= Aim of the task =
Tell me how many lines of the entries below include the string "agent", and give only the number.

========================================================================

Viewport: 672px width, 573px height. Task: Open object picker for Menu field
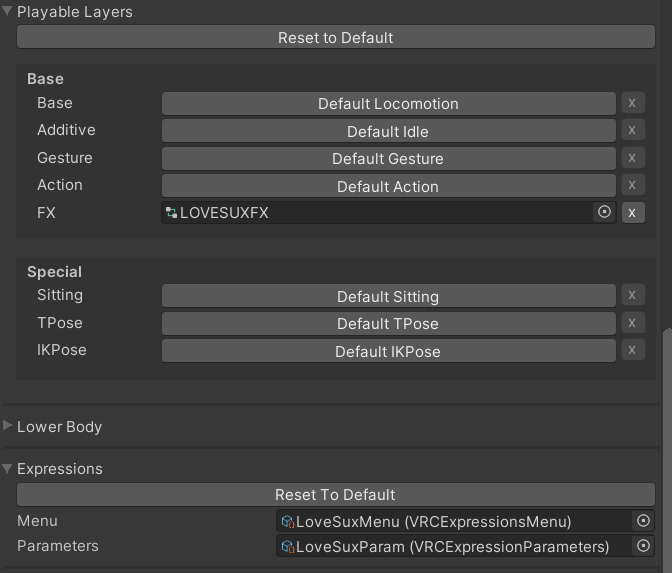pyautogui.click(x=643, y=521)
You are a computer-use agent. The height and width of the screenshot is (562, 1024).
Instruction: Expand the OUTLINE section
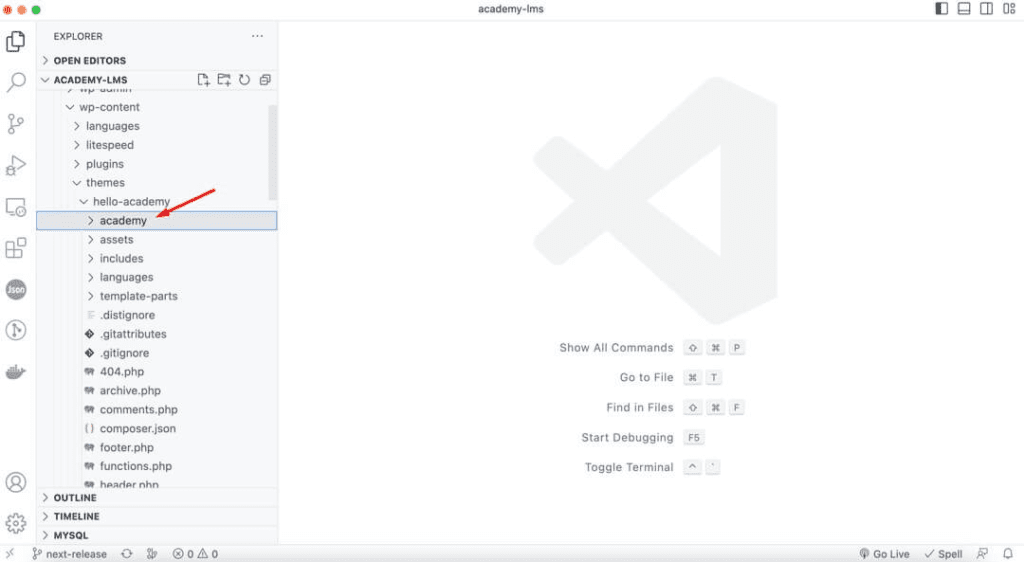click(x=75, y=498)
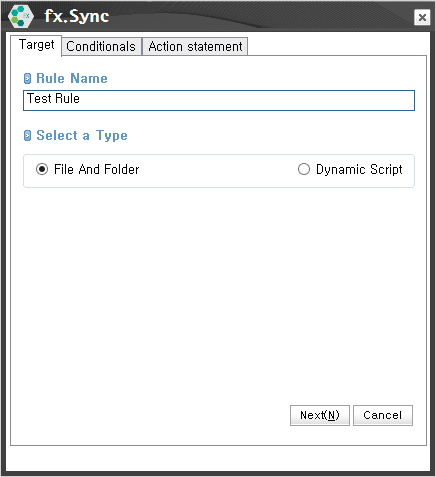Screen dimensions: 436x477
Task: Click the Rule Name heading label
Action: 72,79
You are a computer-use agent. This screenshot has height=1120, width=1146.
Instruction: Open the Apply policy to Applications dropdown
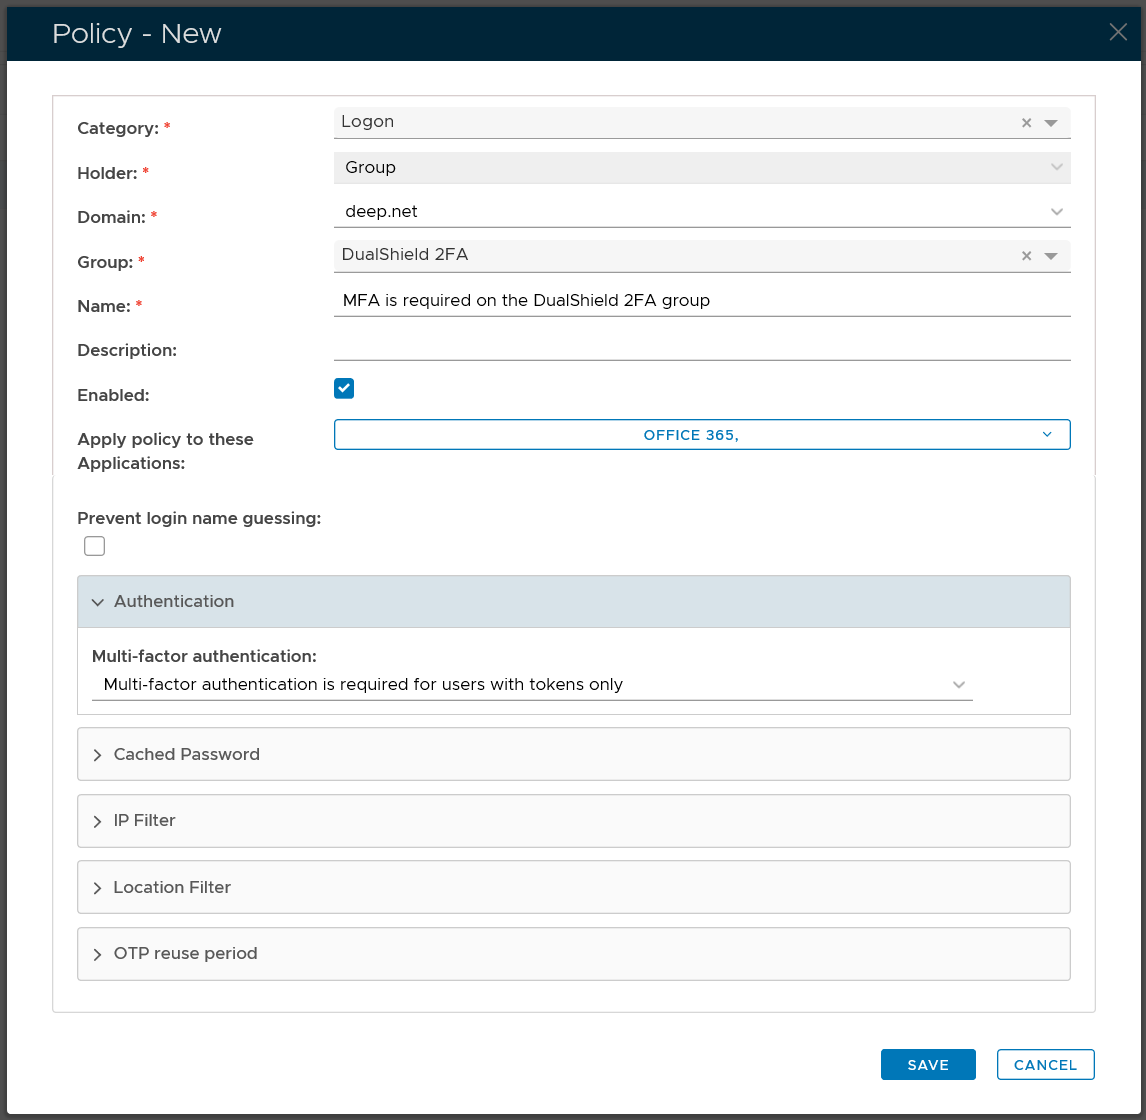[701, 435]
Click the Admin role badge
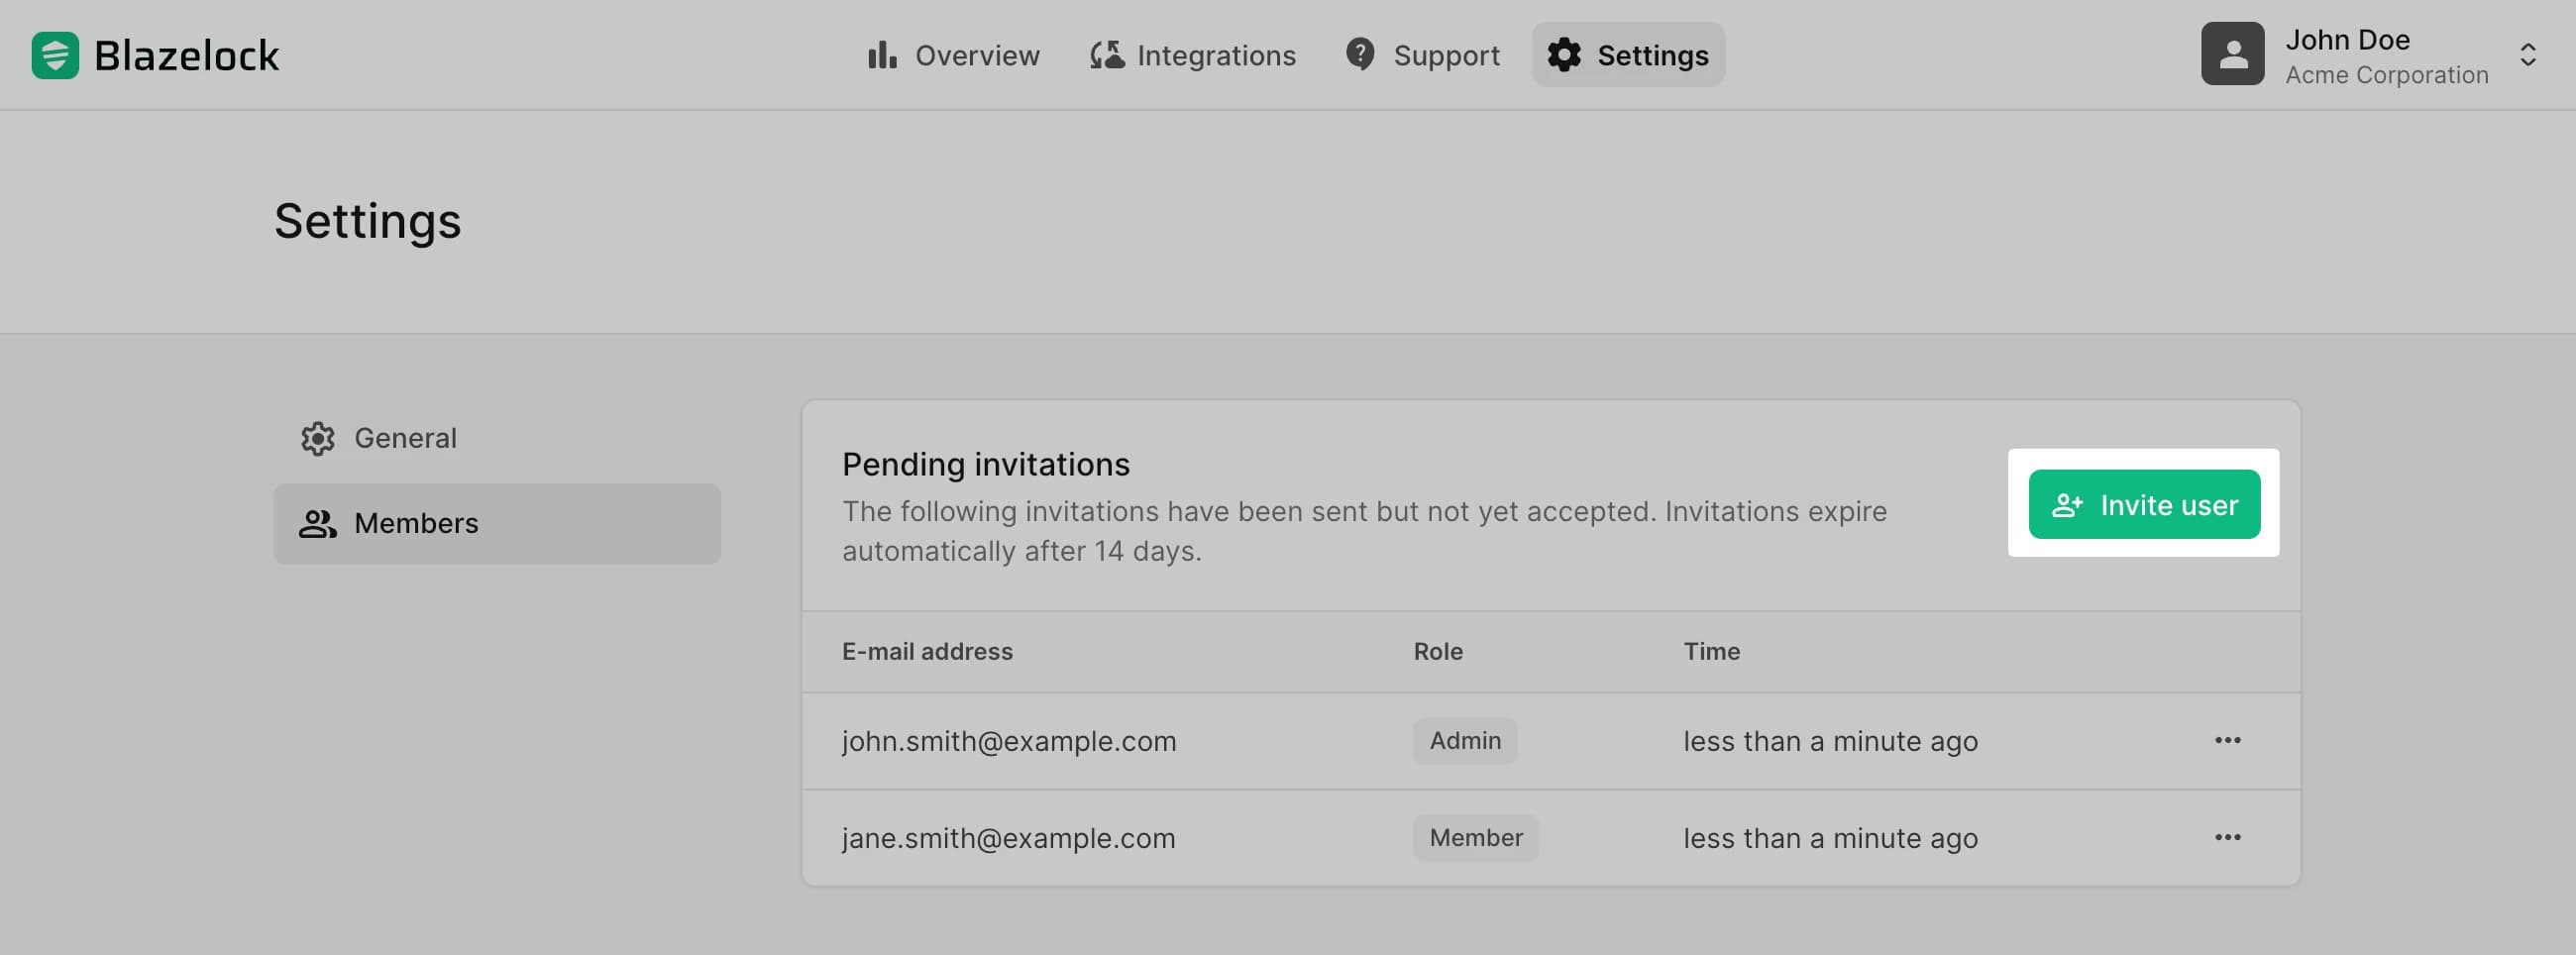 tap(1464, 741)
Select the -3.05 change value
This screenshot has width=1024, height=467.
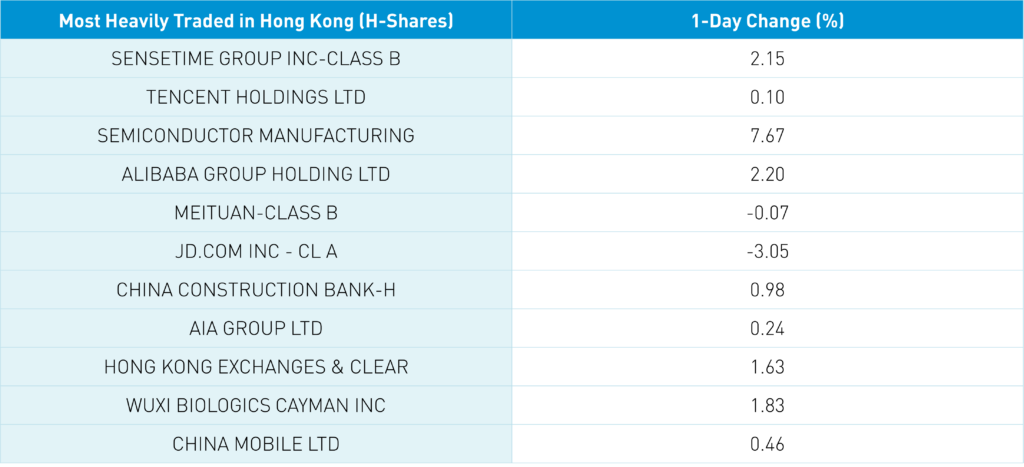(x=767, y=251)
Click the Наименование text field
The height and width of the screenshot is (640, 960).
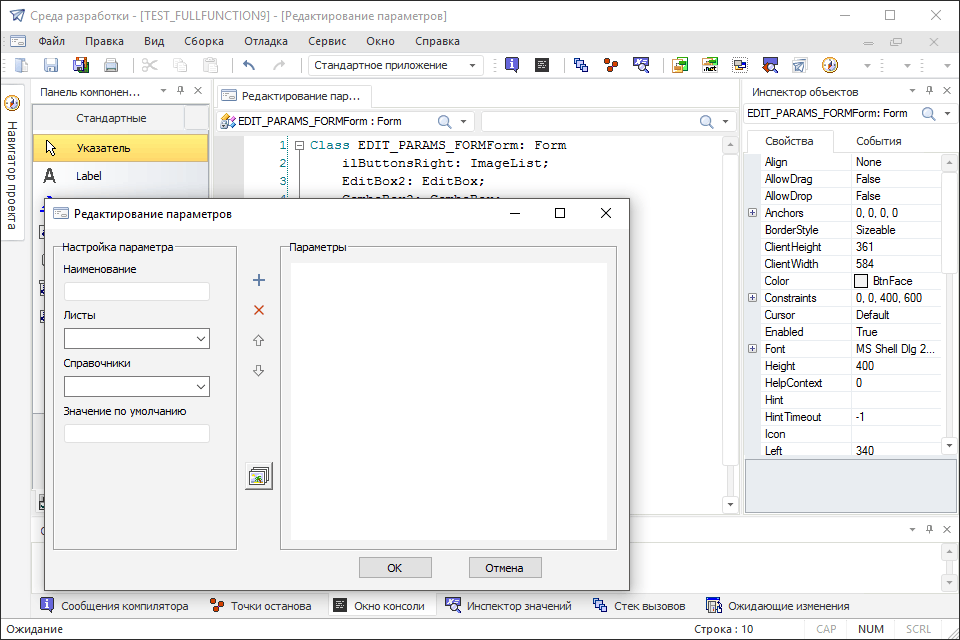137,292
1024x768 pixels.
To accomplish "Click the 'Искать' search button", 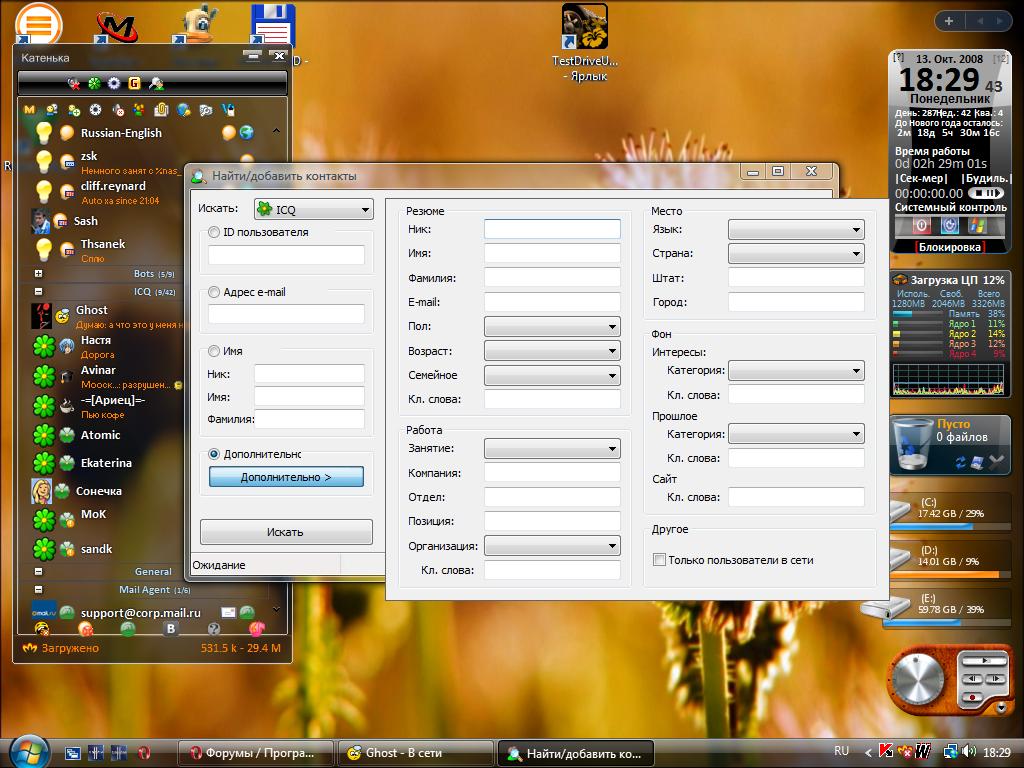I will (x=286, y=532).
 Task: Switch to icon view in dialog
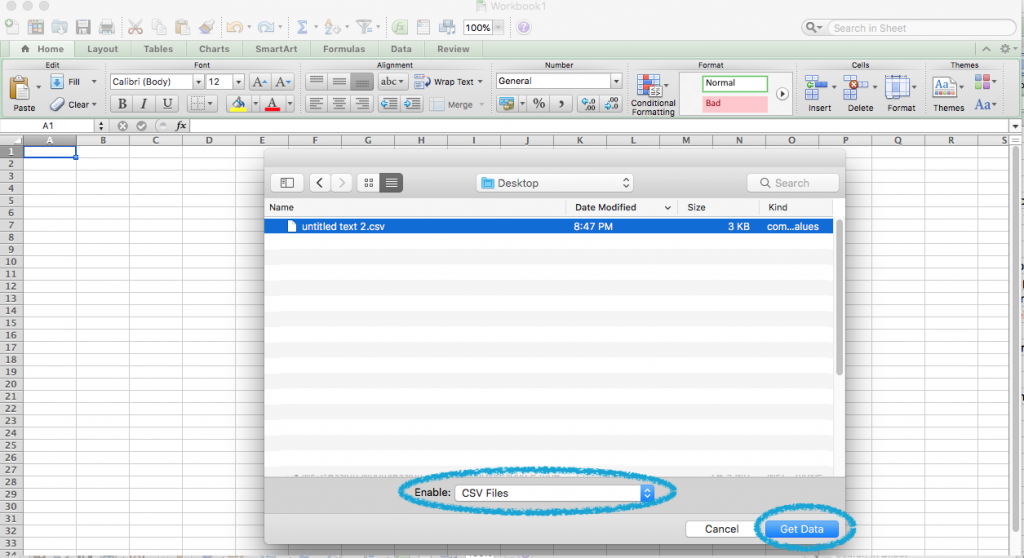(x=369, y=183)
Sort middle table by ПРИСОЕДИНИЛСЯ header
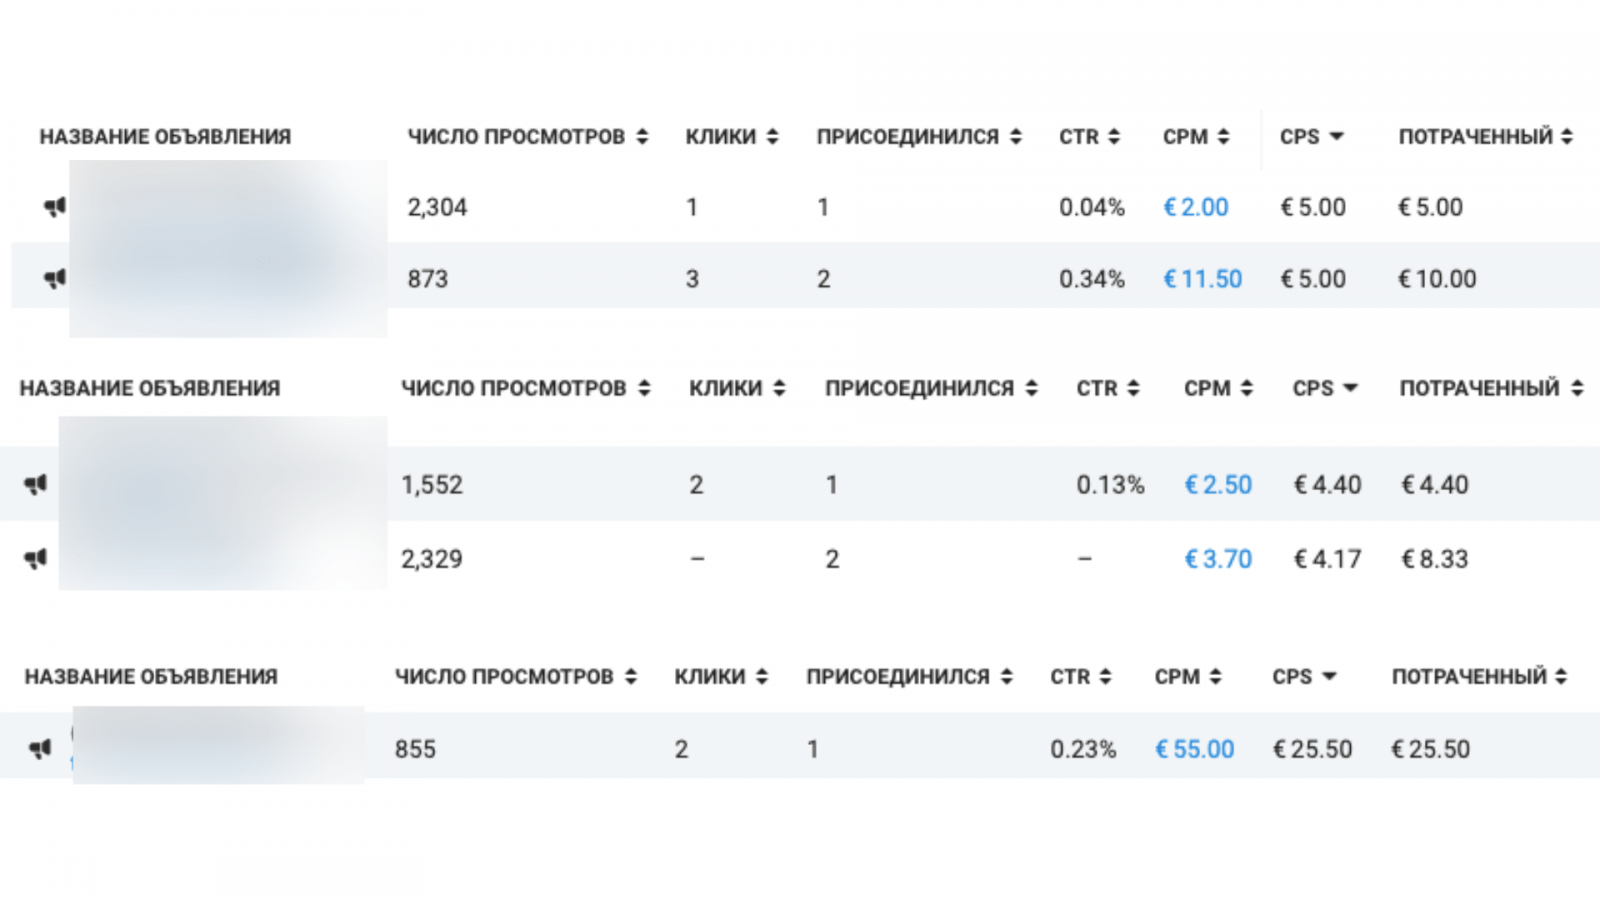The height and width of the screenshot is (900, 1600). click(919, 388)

========================================================================

= Result for this task =
2